Je ne sais pas, tu pourrais quand même faire un effort !
Que diable, il fait beau et hier, au jardin des roses, vint sous tes yeux une belle et tendre apparition.
Le matin, il pleuvait et le monde râlait sous les parapluies.
Marrant comme le monde râle pour des choses futiles : la pluie et le beau temps, par exemple.
Marrant aussi cet art de la dissimulation et du déni.
On se colle un pot de fard sur la tronche, on prend le pas assuré de celui à qui on ne la fait pas, mais c’est tout du décor de carton pâte.
Ça fond dès la première pluie.
Peut-être pour ça que ça râle et bougonne : le rimel sous la pluie ça évoque plus le jardin des horreurs que la beauté pure et brute cheminant entre les roses.
Je t’assure que j’ai su pourtant, écrire ici de belles choses.
J’ai tout supprimé, effacé, enfoui dans des cartons à jeter au feu.
Je ne trouve plus le chemin de la beauté quand…
Quand tant de misères se répandent sur les trottoirs.
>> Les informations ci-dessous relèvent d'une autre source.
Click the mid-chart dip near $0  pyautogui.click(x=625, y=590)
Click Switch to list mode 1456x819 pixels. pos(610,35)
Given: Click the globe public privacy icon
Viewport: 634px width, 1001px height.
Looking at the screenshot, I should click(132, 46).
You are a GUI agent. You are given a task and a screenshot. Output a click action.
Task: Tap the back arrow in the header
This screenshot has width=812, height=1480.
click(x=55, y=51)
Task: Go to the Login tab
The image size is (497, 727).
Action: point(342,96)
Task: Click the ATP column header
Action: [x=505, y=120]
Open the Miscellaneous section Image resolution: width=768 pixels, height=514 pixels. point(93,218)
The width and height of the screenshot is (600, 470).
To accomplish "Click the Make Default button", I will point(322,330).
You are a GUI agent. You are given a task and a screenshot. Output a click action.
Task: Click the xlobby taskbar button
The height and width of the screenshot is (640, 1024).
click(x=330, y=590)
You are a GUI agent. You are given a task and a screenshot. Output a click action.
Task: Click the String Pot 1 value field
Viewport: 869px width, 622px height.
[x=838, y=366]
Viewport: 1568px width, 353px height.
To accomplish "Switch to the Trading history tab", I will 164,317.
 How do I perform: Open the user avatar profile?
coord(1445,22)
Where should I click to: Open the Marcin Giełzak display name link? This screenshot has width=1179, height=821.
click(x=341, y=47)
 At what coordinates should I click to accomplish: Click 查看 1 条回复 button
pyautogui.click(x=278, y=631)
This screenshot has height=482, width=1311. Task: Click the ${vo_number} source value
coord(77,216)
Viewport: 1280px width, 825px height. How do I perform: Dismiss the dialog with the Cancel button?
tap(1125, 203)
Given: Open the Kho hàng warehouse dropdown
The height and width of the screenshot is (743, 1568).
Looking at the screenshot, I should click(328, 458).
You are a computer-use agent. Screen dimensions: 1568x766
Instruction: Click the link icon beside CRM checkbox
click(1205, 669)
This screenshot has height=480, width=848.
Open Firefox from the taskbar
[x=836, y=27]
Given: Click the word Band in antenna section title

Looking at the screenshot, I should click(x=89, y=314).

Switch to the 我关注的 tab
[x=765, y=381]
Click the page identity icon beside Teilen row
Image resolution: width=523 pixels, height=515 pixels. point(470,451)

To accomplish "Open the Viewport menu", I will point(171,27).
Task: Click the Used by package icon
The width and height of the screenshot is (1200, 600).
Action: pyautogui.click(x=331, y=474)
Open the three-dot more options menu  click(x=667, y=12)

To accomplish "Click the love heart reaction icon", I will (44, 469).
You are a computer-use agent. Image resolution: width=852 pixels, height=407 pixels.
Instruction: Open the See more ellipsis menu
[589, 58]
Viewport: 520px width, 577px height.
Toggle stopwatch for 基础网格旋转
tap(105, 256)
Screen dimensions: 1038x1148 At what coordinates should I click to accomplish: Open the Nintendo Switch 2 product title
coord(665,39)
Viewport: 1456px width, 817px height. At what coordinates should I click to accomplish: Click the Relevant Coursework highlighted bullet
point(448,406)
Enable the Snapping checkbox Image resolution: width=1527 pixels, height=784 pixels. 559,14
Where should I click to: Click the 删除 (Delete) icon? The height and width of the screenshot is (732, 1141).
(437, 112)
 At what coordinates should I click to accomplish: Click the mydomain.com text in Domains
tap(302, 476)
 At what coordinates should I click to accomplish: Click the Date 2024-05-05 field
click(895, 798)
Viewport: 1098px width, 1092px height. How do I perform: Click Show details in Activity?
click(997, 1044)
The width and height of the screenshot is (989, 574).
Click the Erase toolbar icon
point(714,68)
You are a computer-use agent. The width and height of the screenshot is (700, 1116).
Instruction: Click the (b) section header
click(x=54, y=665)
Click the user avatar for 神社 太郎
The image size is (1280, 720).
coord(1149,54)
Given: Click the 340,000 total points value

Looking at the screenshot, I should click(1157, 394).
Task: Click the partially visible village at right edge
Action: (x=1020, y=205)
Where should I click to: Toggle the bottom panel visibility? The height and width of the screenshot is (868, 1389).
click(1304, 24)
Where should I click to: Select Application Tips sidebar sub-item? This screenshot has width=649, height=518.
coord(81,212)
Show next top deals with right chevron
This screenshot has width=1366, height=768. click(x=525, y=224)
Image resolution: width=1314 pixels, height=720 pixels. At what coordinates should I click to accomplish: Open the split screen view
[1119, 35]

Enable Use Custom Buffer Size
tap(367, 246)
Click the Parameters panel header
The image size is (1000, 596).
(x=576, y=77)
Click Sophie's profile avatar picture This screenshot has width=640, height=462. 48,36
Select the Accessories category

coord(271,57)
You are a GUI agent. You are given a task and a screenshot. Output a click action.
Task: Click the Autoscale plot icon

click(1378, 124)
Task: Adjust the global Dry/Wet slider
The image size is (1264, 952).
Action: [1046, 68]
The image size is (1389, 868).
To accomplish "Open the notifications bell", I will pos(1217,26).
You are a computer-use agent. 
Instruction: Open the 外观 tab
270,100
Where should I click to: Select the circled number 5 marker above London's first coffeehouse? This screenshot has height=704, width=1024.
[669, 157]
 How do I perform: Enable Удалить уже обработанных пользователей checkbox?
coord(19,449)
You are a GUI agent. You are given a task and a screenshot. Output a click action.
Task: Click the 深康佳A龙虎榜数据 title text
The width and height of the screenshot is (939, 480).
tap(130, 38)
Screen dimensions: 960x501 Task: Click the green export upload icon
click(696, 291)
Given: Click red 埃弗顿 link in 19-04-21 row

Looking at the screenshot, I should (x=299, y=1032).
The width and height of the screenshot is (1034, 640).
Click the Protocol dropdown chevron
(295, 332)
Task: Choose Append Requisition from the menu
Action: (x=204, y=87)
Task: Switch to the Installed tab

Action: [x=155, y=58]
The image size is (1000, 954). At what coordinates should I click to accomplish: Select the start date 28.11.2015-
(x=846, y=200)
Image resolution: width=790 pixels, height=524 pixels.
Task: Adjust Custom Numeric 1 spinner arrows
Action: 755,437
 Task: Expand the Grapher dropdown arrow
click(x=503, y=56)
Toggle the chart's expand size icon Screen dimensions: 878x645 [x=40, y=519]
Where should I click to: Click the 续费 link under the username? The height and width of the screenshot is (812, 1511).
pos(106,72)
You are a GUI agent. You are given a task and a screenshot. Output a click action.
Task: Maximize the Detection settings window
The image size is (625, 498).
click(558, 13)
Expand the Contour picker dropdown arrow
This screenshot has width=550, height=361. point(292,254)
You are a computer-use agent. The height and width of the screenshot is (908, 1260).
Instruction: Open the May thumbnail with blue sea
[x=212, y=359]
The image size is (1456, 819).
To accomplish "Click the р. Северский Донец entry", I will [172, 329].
Quand on se noit dans la Bidassoa, en croyant atteindre le paradis.
Le paradis se referme sur de maigres souvenirs, ne laissant qu’un corps délavé de l’autre côté de la mémoire.
Nous ne saurons rien de celui-là comme des autres.
Et tu voudrais que je parle d’autre chose ?
Que je te cause de la beauté entrevue au coeur d’un jardin de roses ?
Du soleil caressant les pétales fanés, les bourgeons en attente ?
Je ne sais plus.
Je ne peux que m’asseoir un instant et rêver qu’à mes côtés les pauvres morts pour rien, les noyés de tous les temps me rejoignent.
Ils viendraient avec moi embrasser la beauté dans un rêve écarlate.